Rep. Phil Gingrey voted today to finally allow construction on the Keystone XL pipeline, which will put the United States on the path towards energy independence while creating tens of thousands of private sector jobs. The bipartisan Northern Route Approval Act, H.R. 3, passed the House of Representatives by a 241-175 vote. This legislation removes the presidential permit requirement, no longer allowing President Obama to delay approval of this vital, privately-funded project. The bill also streamlines the federal permitting process, removes bureaucratic roadblocks, and eliminates layers of government red-tape.

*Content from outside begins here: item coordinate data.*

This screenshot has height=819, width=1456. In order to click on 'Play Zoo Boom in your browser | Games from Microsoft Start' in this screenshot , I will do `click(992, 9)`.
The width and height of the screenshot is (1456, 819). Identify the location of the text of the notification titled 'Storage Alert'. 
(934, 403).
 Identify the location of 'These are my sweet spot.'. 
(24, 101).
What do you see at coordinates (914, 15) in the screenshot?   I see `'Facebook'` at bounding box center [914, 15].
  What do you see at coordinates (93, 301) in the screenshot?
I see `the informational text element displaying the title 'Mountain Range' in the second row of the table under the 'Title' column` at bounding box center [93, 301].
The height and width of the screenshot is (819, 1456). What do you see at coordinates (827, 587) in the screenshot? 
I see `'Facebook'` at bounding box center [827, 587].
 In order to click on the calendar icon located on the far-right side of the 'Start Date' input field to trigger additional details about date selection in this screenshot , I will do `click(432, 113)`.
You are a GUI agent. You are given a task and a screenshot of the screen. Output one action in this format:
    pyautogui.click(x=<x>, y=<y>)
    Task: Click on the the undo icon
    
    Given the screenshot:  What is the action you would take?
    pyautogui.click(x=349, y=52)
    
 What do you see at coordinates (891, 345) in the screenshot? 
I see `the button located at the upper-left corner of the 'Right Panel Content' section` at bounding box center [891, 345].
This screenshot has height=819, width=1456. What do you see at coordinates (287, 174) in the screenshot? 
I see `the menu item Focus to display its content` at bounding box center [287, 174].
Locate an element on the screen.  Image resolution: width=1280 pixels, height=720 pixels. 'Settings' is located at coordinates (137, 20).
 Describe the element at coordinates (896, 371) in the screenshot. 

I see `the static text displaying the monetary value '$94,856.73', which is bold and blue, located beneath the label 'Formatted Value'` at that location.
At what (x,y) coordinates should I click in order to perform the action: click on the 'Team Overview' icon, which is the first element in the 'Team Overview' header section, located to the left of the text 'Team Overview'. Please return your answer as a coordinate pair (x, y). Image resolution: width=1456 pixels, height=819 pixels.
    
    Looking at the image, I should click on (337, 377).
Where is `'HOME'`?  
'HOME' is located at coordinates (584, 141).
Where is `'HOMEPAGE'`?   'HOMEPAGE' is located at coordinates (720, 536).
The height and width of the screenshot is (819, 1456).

"Achieving energy independence is paramount to our economic prosperity and national security. The pipeline, which is privately funded and truly "shovel-ready," is a step towards that goal," said Gingrey. "Construction of Keystone XL will put American workers who've been hardest-hit by the recession -- welders, mechanics, pipefitters and others--back to work. It will also decrease the national security threat of relying on oil from unstable or unfriendly nations. But for more than four years, the pipeline has been held hostage to partisan politics and liberal special interest groups. House Republicans put an end to the Obama administration's games today."
The Keystone XL pipeline would create 7,000 jobs in Georgia. Read Rep. Gingrey's op-ed "A Keystone economy versus a Solyndra economy."
Keystone XL pipeline background:
Since the application was submitted to the State Department in 2008, this project has been one of the most studied pipeline construction efforts in U.S. history. According to an Energy and Commerce Committee report, Canada's growing oil production holds the potential to provide the U.S. with a much needed additional energy supply from a reliable ally and trading partner. However, the existing pipeline system linking the two countries is close to capacity and thus unable to take advantage of this opportunity. TransCanada, a Canadian energy company, has proposed the Keystone XL pipeline expansion project to carry nearly a million additional barrels of oil per day. The pipeline would create 20,000 direct jobs and 100,000 indirect jobs. Despite this, the Obama administration has repeatedly delayed and attempted to derail this vital infrastructure project.